Lieber Andreas, da hast du recht: verteiltes Arbeiten braucht auch neue Werkzeuge wie ein ESN. Das Werkzeug allein reicht aber natürlich nicht. Auch das wissen wir beide aus unserer gemeinsamen Erfahrung, die ich immer noch sehr schätze. Es ist wie wo oft eine Frage der Kultur.
Ich sehe das ziemlich zwiespältig. Ich kann auf die Arbeit im Büro/Shopfloor nicht verichten. Einerseits wegen des kreativen Austausches und anderseits weil die Entwicklung von embedded Komponenten für den maschinenbau eine gut ausgestattete Werkstatt und ein ebensolches Testfeld erfordert. Schon der ständige Wechsel von der Firma ins Homeoffice mit 2 Notebooks wird zur Qual und im Homeoffice dann auch noch die großen Monitore vorzuhalten ist schon ein Problem. Nicht jeder ist mit viel Platz gesegnet und kann sich in seinem Zuhause ein separates Büro einrichten. Homeoffice am Küchentisch ist definitiv ein no go. Aber vlt. dient die Pandemie wenigstens dazu in postpandemischen Zeiten endlich mal das Großraumbüro aufs Abstellgleis zu befördern, denn das war und ist ein zuverlässiger verhinderer von qualitativ hochwertiger Geistesarbeit.

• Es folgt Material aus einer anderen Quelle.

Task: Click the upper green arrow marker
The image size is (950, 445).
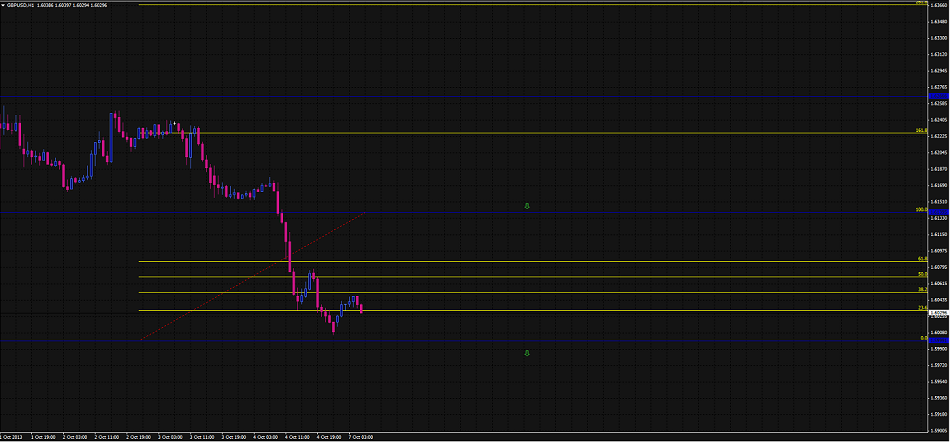Action: (527, 205)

Guter Einwand. Ich wollte auch gar nicht das Homeoffice als die Lösung für alles propagieren. Das ist es nicht. Genauso wenig wie das Großraumbüro die Lösung für alles ist. Wir brauchen Flexibilität. Und in dieser Flexibilität brauchen wir die Freiheit, gemeinsam nach den besten Lösungen zu suchen. Nach dieser Phase der Pandemie und der Eigenverantwortung, kann es keine Ansagen von oben mehr geben. Darum ging es mir.